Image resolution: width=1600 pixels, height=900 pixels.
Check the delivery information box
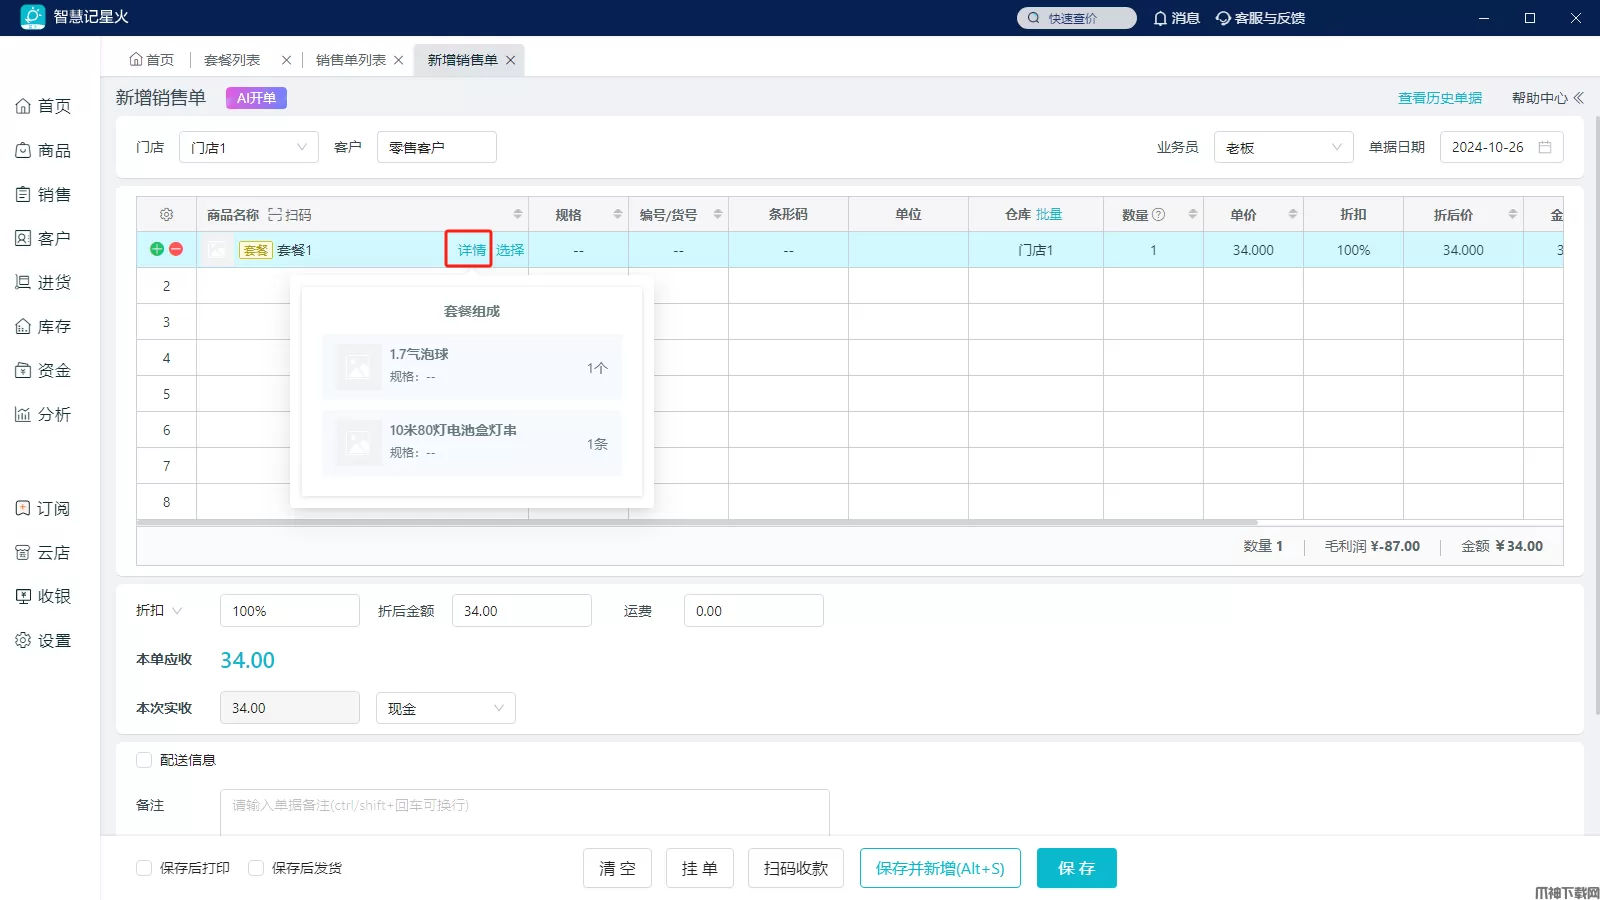(x=144, y=760)
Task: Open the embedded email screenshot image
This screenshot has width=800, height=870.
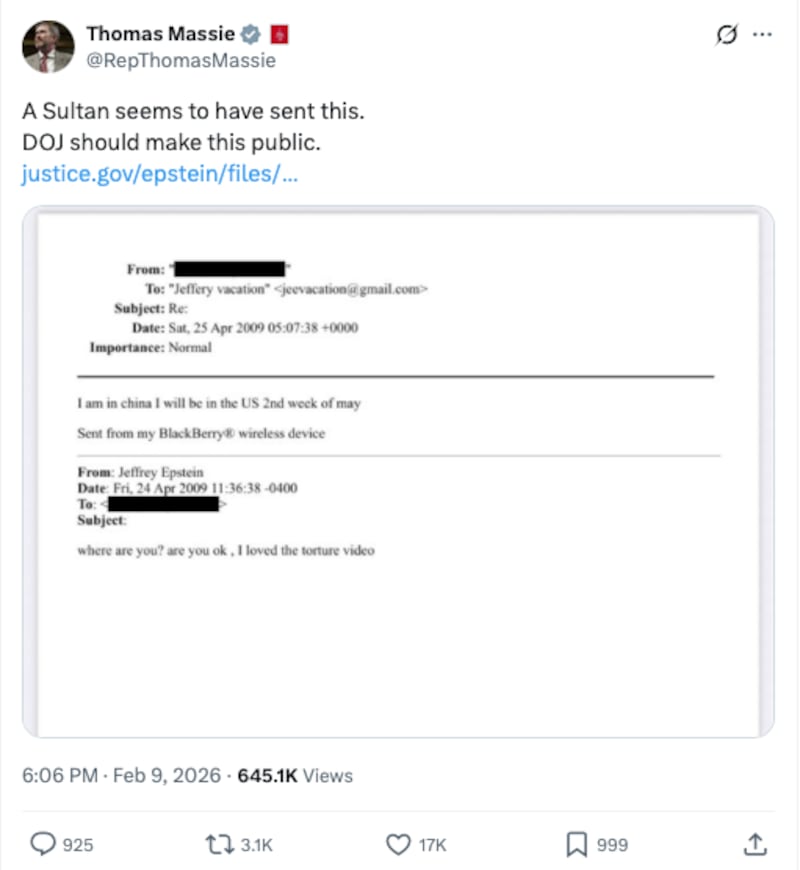Action: pos(400,470)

THE PROBLEM » Write out every entry above exactly as it stands, minus the pictures.

SOLUTION TO THIS EXERCISE »
Image resolution: width=1600 pixels, height=900 pixels.
Check the delivery information box
(x=144, y=760)
Task: Open the embedded email screenshot image
This screenshot has width=800, height=870.
Action: pos(400,470)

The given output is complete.